On Your Way Company Logo with slogan: "Get There"

According to wealth-watchers, Gen Y is expected to inherit more than $1 trillion over the next two decades.

Credit Unions must work harder and smarter to attract young adults and their growing monetary power, says a 31-year veteran of financial services. “That means educating-while-communicating, but in a style they expect and prefer!

“Generation Y – ages 18-32 – is not only more mobile, more interactive and more connected than ever before, it also is more affluent than previous age groups,” emphasizes Jared Cahill, a Co-founding Partner in On Your Way (OYW), a Dallas-based, financial education website serving credit unions since 2008.

“With the right messages, tools and approaches, credit unions can cost-effectively attract, inform, inspire and reward their young adult members in a sophisticated, ‘connected’ and personalized approach,” Cahill says.

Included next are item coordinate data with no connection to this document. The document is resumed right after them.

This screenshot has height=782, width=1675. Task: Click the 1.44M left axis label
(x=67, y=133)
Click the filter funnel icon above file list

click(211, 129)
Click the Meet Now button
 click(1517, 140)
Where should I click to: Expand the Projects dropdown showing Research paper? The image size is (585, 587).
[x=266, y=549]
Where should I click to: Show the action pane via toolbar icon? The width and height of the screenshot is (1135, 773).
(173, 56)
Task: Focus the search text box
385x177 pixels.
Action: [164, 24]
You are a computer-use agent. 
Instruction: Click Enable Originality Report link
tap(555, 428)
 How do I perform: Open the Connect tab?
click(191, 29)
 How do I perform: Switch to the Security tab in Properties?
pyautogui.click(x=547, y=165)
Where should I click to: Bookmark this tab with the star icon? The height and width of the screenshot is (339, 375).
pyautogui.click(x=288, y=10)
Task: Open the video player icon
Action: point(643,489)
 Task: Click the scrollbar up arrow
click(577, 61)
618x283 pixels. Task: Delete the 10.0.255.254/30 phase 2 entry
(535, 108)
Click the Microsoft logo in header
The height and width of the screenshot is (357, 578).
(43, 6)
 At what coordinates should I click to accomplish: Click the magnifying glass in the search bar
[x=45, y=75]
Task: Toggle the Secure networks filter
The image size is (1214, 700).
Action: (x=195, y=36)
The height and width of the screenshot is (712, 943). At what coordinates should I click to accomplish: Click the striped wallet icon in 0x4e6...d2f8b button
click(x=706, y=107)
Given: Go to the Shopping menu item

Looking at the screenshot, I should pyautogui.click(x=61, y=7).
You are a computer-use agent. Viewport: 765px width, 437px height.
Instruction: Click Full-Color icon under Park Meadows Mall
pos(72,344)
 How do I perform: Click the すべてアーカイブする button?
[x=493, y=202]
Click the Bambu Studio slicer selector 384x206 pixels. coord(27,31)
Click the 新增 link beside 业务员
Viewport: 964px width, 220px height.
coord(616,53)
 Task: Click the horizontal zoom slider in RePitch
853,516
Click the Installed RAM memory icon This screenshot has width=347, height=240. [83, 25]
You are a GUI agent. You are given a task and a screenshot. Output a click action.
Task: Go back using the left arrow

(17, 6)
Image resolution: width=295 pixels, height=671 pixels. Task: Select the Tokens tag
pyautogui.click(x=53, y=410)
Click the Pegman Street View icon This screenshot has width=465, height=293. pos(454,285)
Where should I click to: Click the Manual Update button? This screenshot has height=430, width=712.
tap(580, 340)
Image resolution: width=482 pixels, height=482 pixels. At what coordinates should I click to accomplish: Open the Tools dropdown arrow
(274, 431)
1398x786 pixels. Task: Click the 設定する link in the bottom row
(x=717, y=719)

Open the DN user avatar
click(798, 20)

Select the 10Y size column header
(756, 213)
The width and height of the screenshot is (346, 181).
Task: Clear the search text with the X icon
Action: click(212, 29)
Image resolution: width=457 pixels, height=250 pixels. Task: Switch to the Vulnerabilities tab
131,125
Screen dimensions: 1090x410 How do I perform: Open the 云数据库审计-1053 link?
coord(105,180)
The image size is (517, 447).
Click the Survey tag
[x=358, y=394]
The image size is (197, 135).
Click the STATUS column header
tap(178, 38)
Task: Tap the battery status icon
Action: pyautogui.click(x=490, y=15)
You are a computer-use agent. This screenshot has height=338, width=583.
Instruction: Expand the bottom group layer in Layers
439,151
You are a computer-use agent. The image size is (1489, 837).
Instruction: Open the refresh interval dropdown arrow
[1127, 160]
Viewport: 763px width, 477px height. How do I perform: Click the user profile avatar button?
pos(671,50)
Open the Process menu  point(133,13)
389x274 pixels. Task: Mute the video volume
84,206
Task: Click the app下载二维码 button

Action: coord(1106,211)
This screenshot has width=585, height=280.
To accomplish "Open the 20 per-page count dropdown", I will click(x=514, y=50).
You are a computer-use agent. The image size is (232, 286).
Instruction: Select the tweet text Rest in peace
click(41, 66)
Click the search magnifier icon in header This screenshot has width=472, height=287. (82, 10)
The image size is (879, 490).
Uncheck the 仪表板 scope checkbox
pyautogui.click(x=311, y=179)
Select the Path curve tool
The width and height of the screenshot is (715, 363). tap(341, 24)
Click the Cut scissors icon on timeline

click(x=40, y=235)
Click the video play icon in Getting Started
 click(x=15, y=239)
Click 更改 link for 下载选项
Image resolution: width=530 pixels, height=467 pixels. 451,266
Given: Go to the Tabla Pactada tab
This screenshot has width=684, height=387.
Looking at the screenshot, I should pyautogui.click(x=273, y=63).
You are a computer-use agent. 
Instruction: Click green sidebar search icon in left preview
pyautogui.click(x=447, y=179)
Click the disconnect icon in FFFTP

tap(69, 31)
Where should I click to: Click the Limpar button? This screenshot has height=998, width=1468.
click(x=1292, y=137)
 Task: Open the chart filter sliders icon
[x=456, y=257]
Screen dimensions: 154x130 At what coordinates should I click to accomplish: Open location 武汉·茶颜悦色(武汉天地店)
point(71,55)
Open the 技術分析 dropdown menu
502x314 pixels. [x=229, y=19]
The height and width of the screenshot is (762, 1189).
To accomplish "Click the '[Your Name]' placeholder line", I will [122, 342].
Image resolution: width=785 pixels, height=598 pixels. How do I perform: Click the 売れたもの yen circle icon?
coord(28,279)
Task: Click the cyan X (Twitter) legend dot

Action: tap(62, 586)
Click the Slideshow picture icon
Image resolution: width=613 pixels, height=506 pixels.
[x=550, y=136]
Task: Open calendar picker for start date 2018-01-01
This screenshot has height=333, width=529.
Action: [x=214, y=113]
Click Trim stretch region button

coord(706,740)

“According to wealth-watchers, Gen Y is expected to inherit more than $1 trillion over the next two decades,” Cahill notes. “Credit Unions must be more aggressive and better skilled if they are to get their share of these customers and to help them prudently managed their financial assets.”

On Your Way, a fee-based service firm, offers a comprehensive and fresh approach to marketing to young adults. It currently serves about 50 credit unions from coast to coast and Canada with assets of $24 million to $2 billion. The company motto: Get there.”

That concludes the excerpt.